Ransomware Threats are on the rise – What can you do?

In reviewing research from many companies, the level of threats to enterprise organizations is on the rise.

The number of bad actors, attackers, insider threats and much more has been plaguing businesses for multiple years. Over the past year to eighteen months, Ransomware attackers has become much more aggressive and lethal. Ever since the beginning of this trend in 2006 with the first discovery of ransomware in Russia, the security industry has been on the ropes.

For years, targeted ransomware has been one of the main cyber risks for businesses and other large organizations. However, the past twelve months have seen ransomware attackers become more aggressive, finding more ways to increase the reach of their attacks, and becoming more ambitious by mounting a number of audacious and highly disruptive attacks.

The identification of these threats is no longer a “nice to have”. Identification of threats as early as possible in the kill chain is critical to the success of the battle against ransomware as well as any other outsider or even insider threats. When you look at the MITRE ATT&CK framework, the tactics and techniques of Reconnaissance, Initial Access, Privilege Escalation, Credential Access and Lateral Movement are the phases that should alarm you enough to take immediate action.
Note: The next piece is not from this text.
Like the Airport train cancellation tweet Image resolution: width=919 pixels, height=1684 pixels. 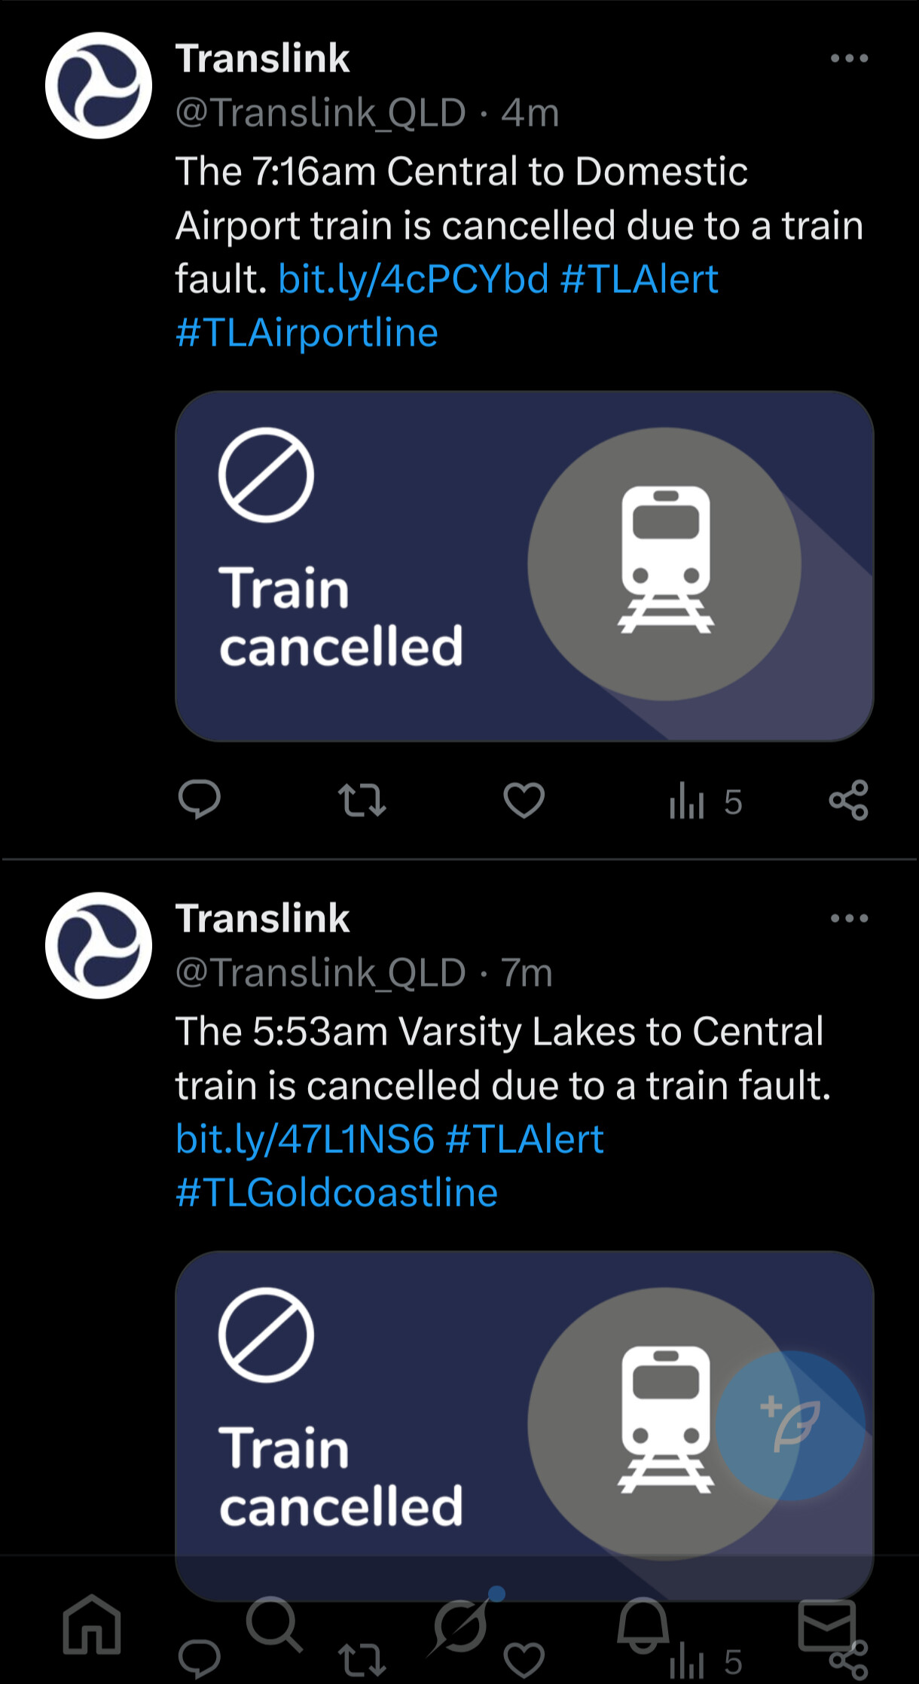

Noticing these anomalies, user behavior patterns, and unusual actions taken in your network can be the early warning signs you need to stop a Ransomware attack before execution and lockdown.

A Graph database will give you the ability to use the connected data from all of your disparate tools and data sources to quickly identify threats and further your SOC teams threat hunting practices.

The attack against Colonial Pipeline in the U.S. in May 2021 caused significant disruption and prompted concerns about the nation’s fuel supplies. In the same month, an attack on Ireland’s national health service, the Health Service Executive, forced it to cancel thousands of appointments and initiate a recovery operation that took a very long time to conclude.

Everyone is aware that the lack of visibility because of these disparate tools, that don’t share alert and event data, brings about significant alert fatigue for all of your security analysts. Your SOC and or NOC analysts are in need of a solution that provides what they have needed for years. A system that can bring all of the data together with automated deep link analytics, algorithms that allow for customization of queries for finding commonalities and relationships using in database machine learning and most of all, providing the correlation of events that will enable the reduction of false positives and false negatives.

The number of targeted ransomware attacks is much higher once you figure in all of the unconfirmed and unreported attacks. Confirmed attacks from known targeted ransomware families are a sample of the overall number of attacks. You also have to consider that many targeted ransomware attacks are halted before payload deployment with proper alerting, this in turn causes the attack to not be associated as ransomware. When you consider that most targeted ransomware operators recompile their ransomware for every new attack, this means that variants exist in multiple versions of each kind of ransomware. Because of this fact, the variant of the ransomware used in an attack may be blocked by generic or machine learning-generated detections rather than a detection linked to that ransomware family. This will skew the number of attacks being identified.

Graph offers in database machine learning that will enable you to quickly identify and potentially stop these attacks before the payload is deployed or potentially after deployment but before it is executed. In the majority of attacks, the bad actors do not immediately execute the attack, they drop the payload and allow it to be ingested in daily and weekly backups ensuring a more robust attack once it is executed.

Identification is the key

Identifying an attack before payload deployment or potentially after deployment and before execution is the critical mass that organizations must achieve. Even with the government and law enforcement crack down on ransomware gangs over the past few years, the threat actors remain undeterred and the cost of these attacks are on the rise. The rise of fees or ransom paid is not as much as the cost of mitigation and cleanup.

If you are able to identify a threat through connected data visibility with a graph database, then your chances of reducing that cost of mitigation and preventing the need to pay the ransom becomes much more realistic.